Abstract
This project investigated the performance of various policy gradient algorithms in environments with continuous action spaces. Specifically, Soft Actor-Critic (SAC), Twin Delayed Deep Deterministic Policy Gradient (TD3), and Deep Deterministic Policy Gradient (DDPG) were evaluated and compared on various OpenAI Gym tasks: Pendulum, InvertedPendulum, and Hopper.
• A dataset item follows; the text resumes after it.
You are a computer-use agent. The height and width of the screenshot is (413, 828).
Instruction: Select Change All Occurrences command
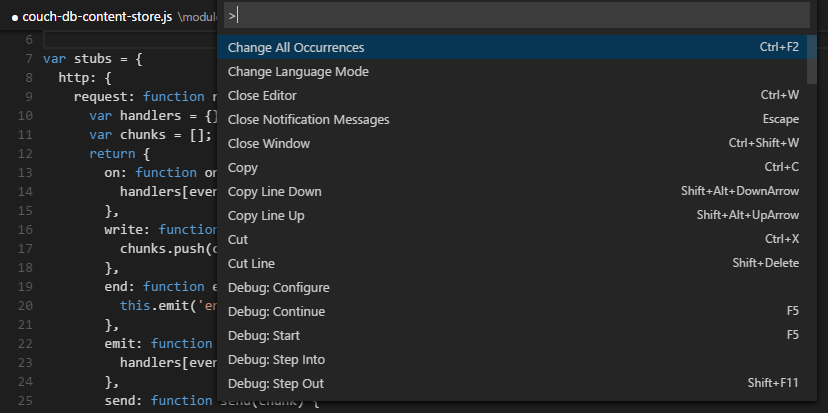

TD3 and DDPG were tested using existing implementations [2], which provided a framework on which we implemented SAC. SAC demonstrated moderate and significant superiority over TD3 and DDPG, respectively, by converging in the fewest episodes.
Introduction
Many real-world control problems require continuous input. This is particularly true in the field of robotics. Accordingly, solving these problems using reinforcement learning (RL) requires algorithms with continuous actions spaces. This poses some challenges for purely value-based approaches; it is generally more effective for an agent to learn a policy directly [1]. Actor-critic algorithms learn both value and policy functions, and are commonly applied to continuous control tasks. The type of policy function learned depends on the specific algorithm. Some approaches, such as TD3 or DDPG, learn a deterministic policy where the action is fully defined by its state. Other approaches, such as SAC, are stochastic, where the action is drawn from a distribution of possible actions. Among other characteristics, this project aims to investigate the empirical differences between these types of policy.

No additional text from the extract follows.